►

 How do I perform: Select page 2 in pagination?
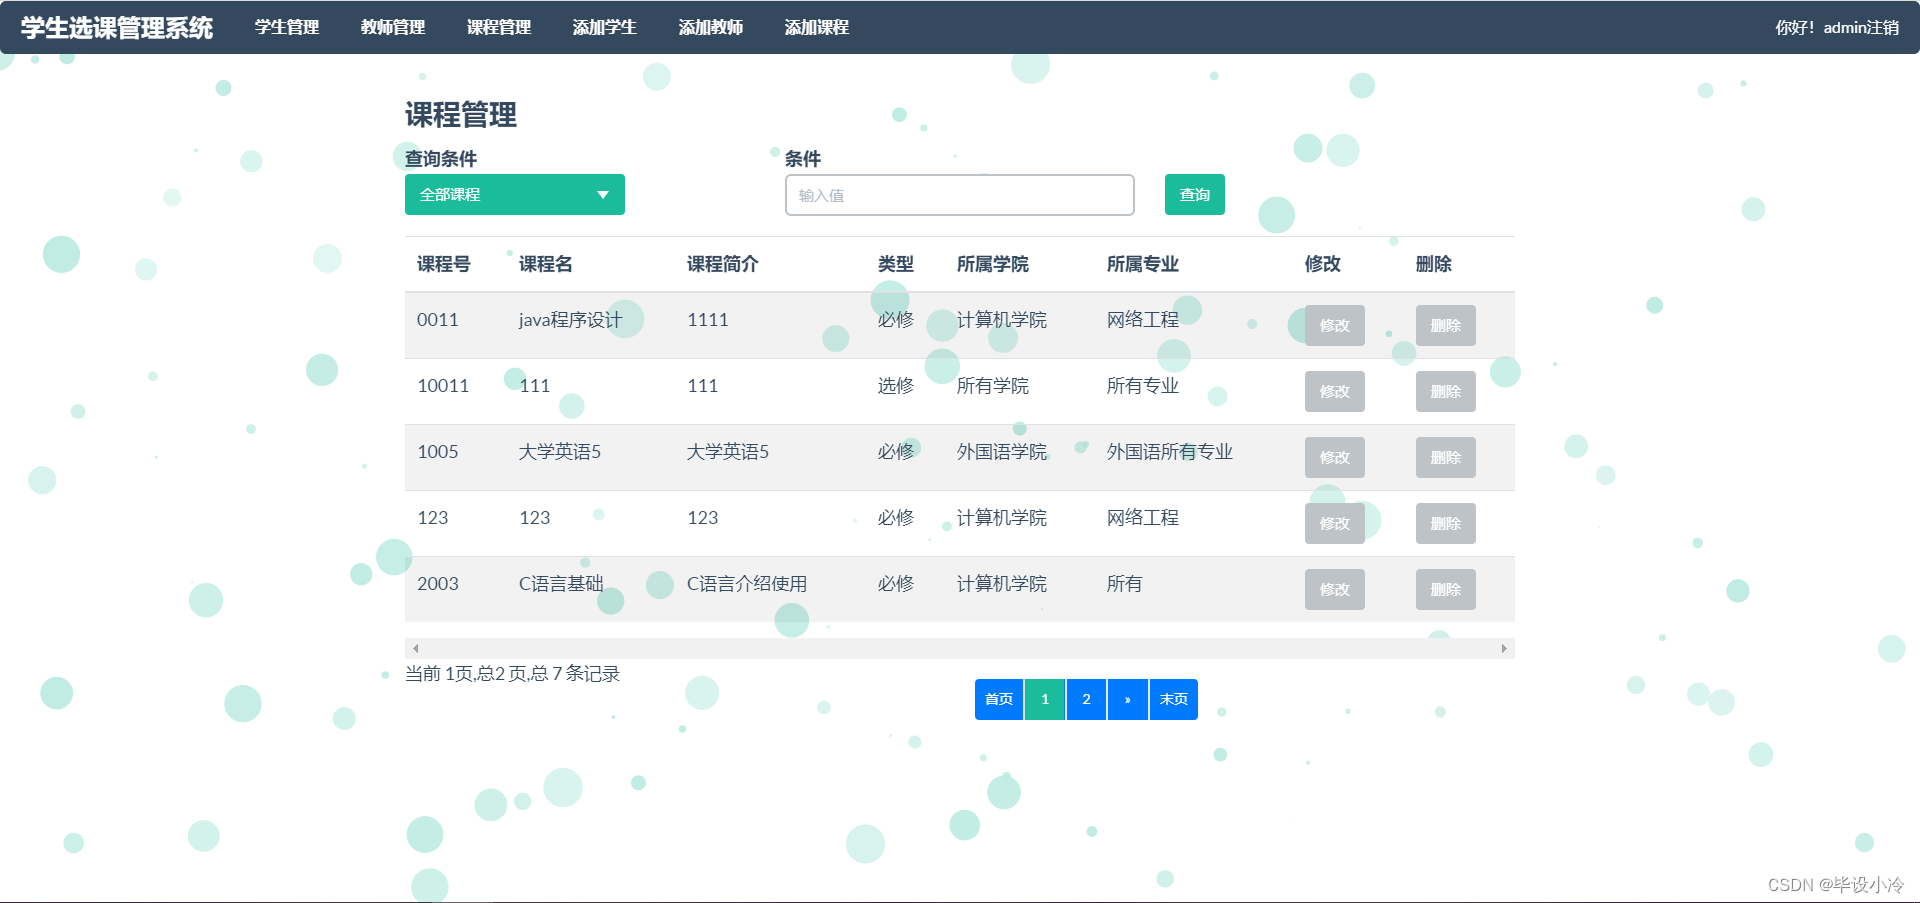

◄
►

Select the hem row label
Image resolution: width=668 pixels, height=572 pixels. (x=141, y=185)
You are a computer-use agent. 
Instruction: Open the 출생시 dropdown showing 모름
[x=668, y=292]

◄

Exercise brief => Pick out each line in the records above that contains the word "Select", and copy those lines.

Task result =>
 How do I perform: Select page 2 in pagination?
Select the hem row label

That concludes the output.